The input
## begin

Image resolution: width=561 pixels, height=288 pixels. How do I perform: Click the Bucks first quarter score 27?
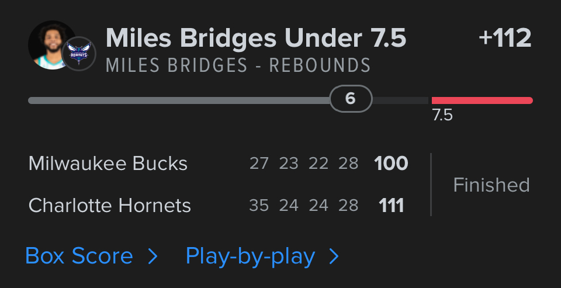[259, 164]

## end
## begin

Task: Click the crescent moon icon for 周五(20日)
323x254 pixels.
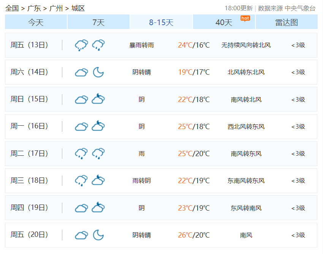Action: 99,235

## end

What you need to do
Reproduce only the lines starting with the line that contains "Task: Click the" and going on through the line that contains "Action: 99,235", both ends included, keeping the requests and scaling each answer coordinate by 0.85, rounded to a whole number with halves going up. Leave all other numbers as they are, and leave the pictures out.

Exercise response
Task: Click the crescent moon icon for 周五(20日)
323x254 pixels.
Action: 84,200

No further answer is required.